◆ **Goal of the exercise**
How many lines below contain the string "icon"? Reply with the figure and no further words.

◆ **Working data**
────────────────────────────────────────
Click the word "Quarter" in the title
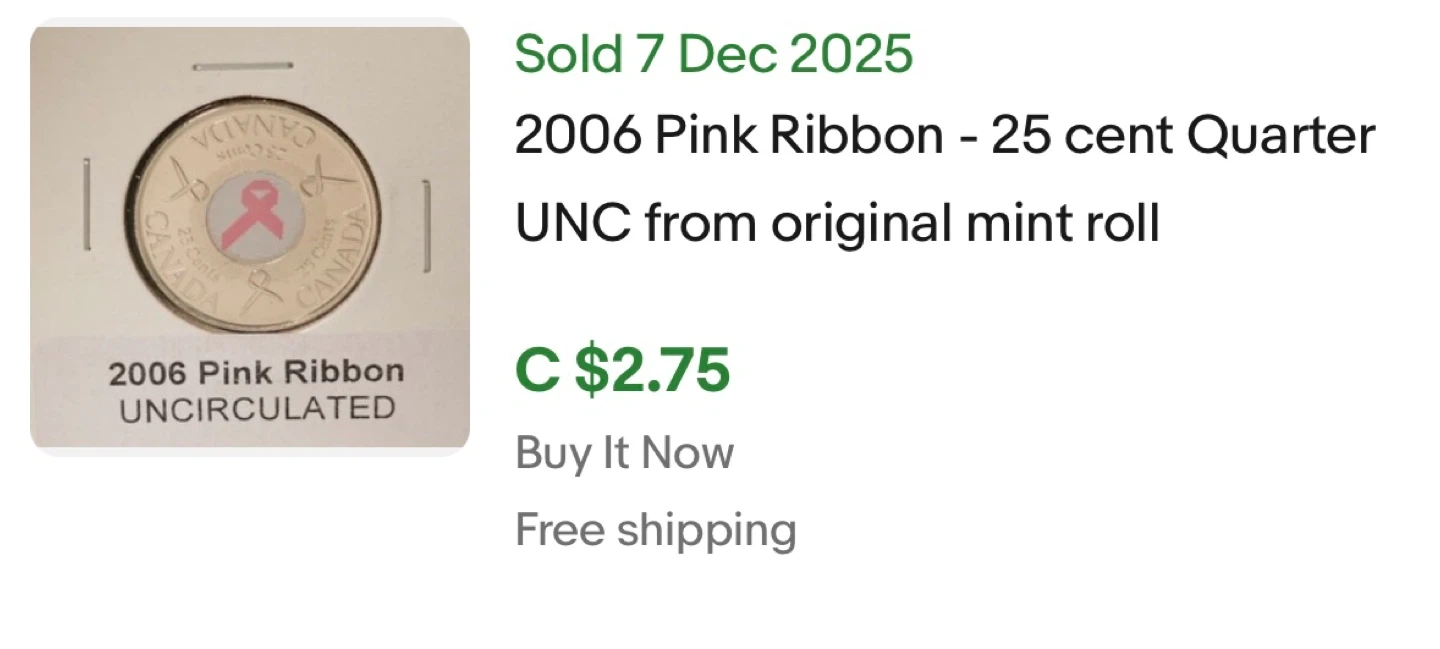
────────────────────────────────────────
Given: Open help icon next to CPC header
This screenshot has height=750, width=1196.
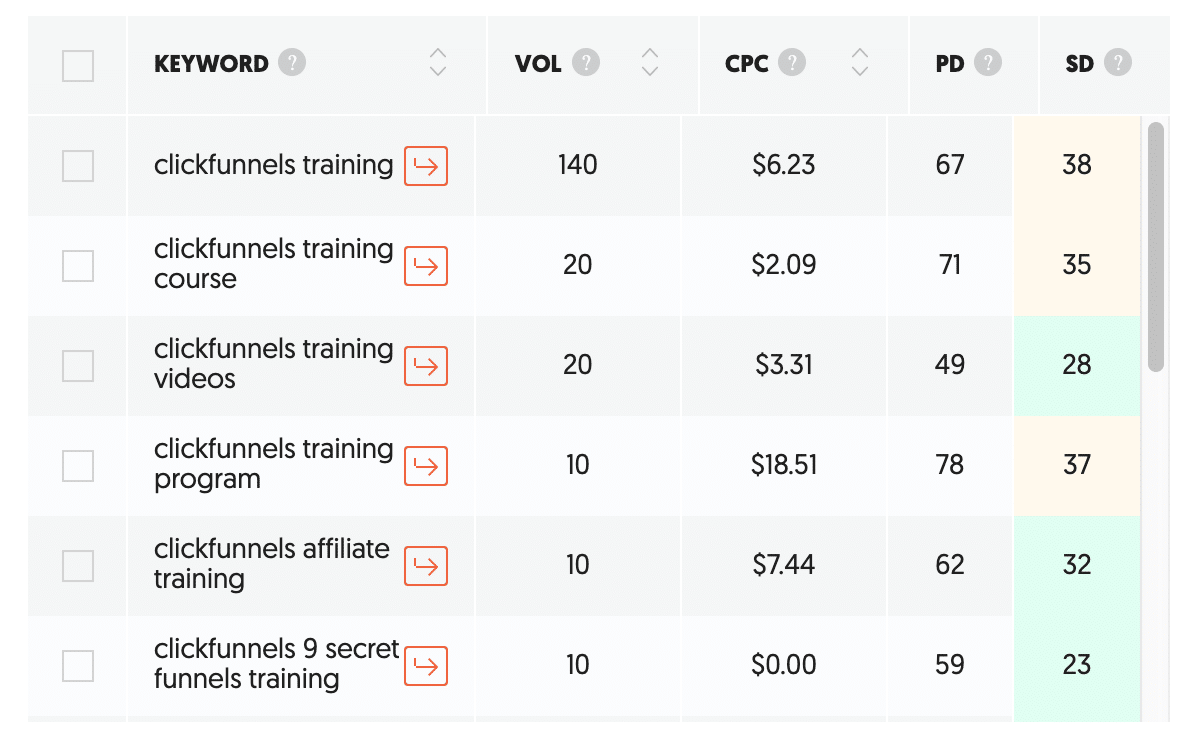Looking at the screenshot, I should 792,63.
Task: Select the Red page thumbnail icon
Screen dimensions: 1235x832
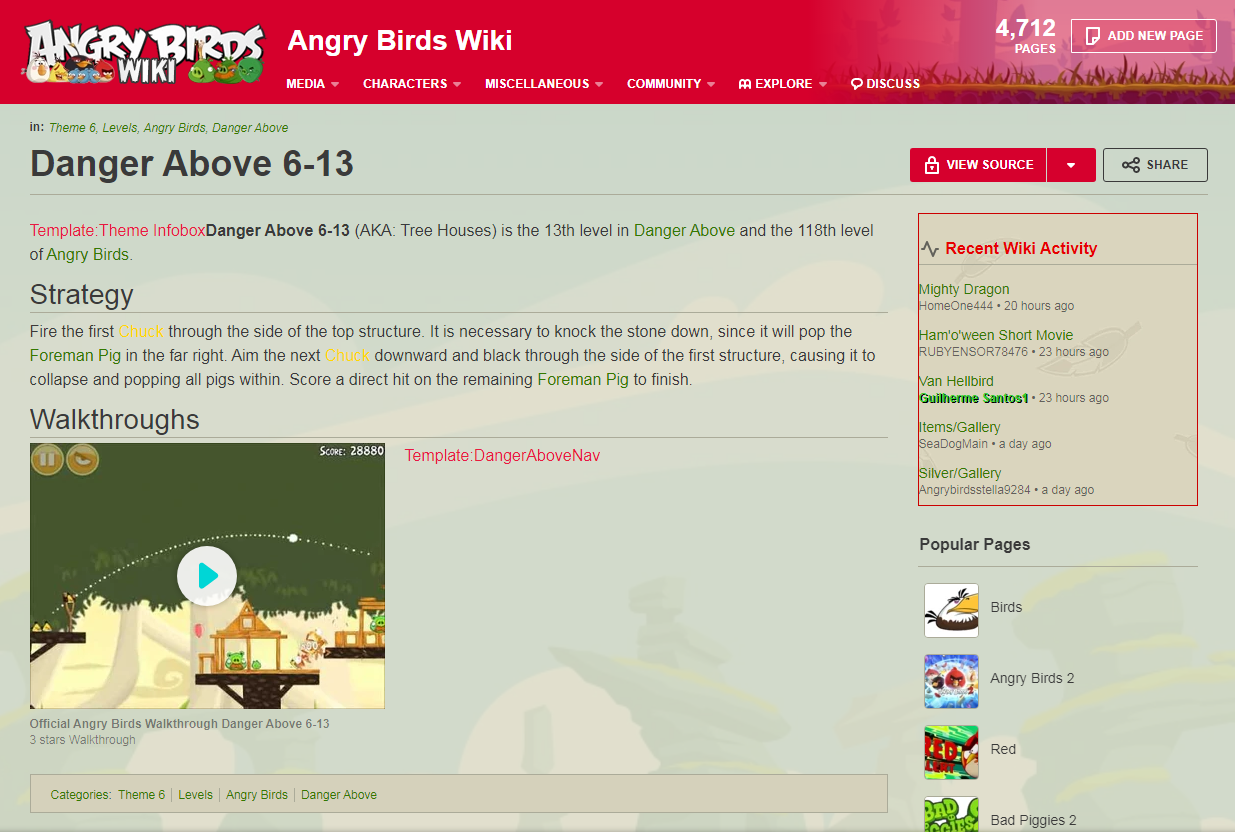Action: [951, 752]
────────────────────────────────────────
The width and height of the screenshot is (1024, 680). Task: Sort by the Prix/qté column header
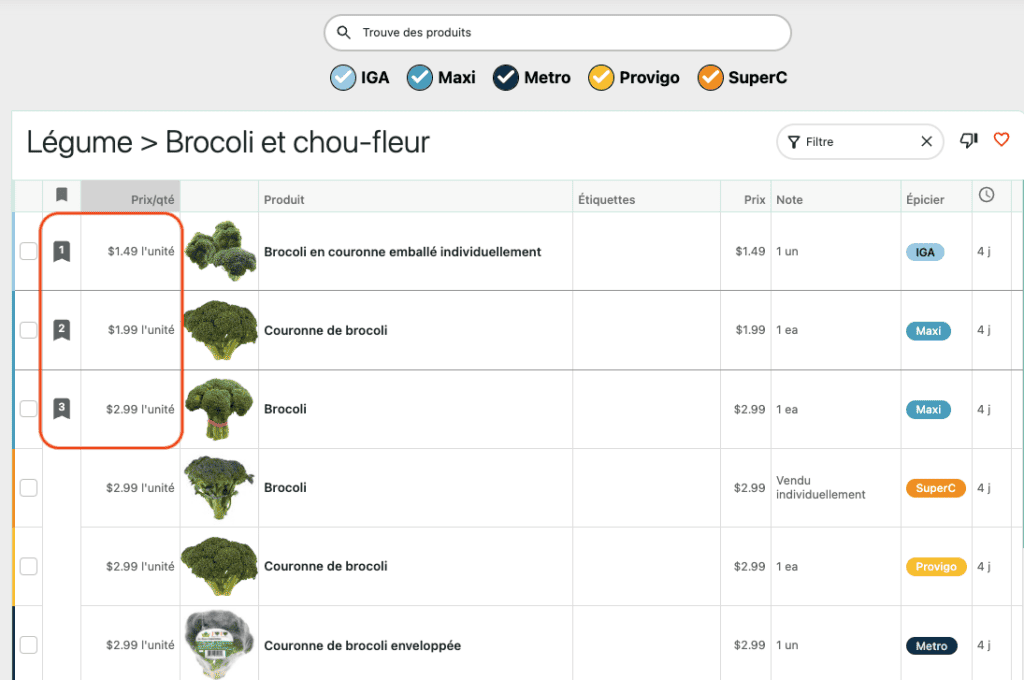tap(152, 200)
────────────────────────────────────────
◆ **Answer to this exercise**
2